When white callers dial 911 and report that black people are engaged in what they report as untoward behavior, the worst-case scenario is that the police will show up with guns blazing. Even in the best-case scenario, black folks will probably have to deal with the trauma of having been placed in mortal fear.

But most of the time, there is no consequence for the people who weaponize their fear and use the police as an extension of their whiteness. There should be. If it wasn't so easy to blithely call the authorities and report the mere presence of a black person, there would be fewer incidents of dangerous police overreaction -- and black people wouldn't have to bear quite so much of the burden of American racism on their own.

[...]As the political commentator Jason Johnson noted recently, "calling the police is the epitome of escalation, and calling the police on black people for non-crimes is a step away from asking for a tax-funded beatdown, if not an execution." Johnson argues that these callers aren't expecting cops to treat black folks politely, but instead to remind them that the consequences for making white people angry or uncomfortable could be harassment, unfair prosecution or death.
White people calling the police on black people is asking for a "tax-funded execution!"
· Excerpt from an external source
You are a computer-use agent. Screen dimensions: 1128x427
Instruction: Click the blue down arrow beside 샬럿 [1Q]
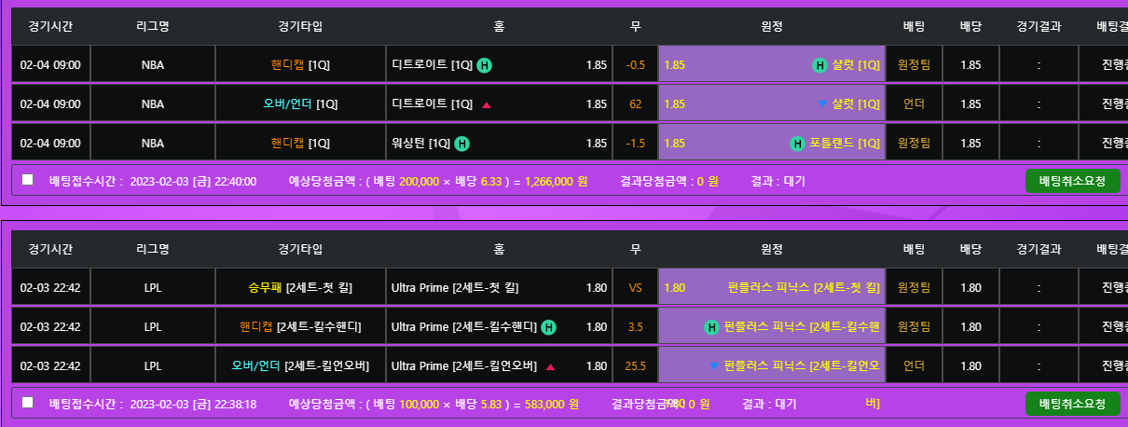point(821,104)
They go on to lay out plans for getting white people to pay up for calling the police on black people:
...[E]xisting laws could be used to prevent people from making these kinds of calls.

It is a crime to file a false police report. When places of public accommodation enlist the police to remove people based on race, the owners and managers should be investigated and prosecuted for filing false police reports. At the Philly Starbucks, the Yale dorm, the golf course or the Oakland park, the police investigation should have focused on the frivolous and possibly criminal abuses of the 911 emergency system rather than on the people who were doing nothing wrong when someone called about them.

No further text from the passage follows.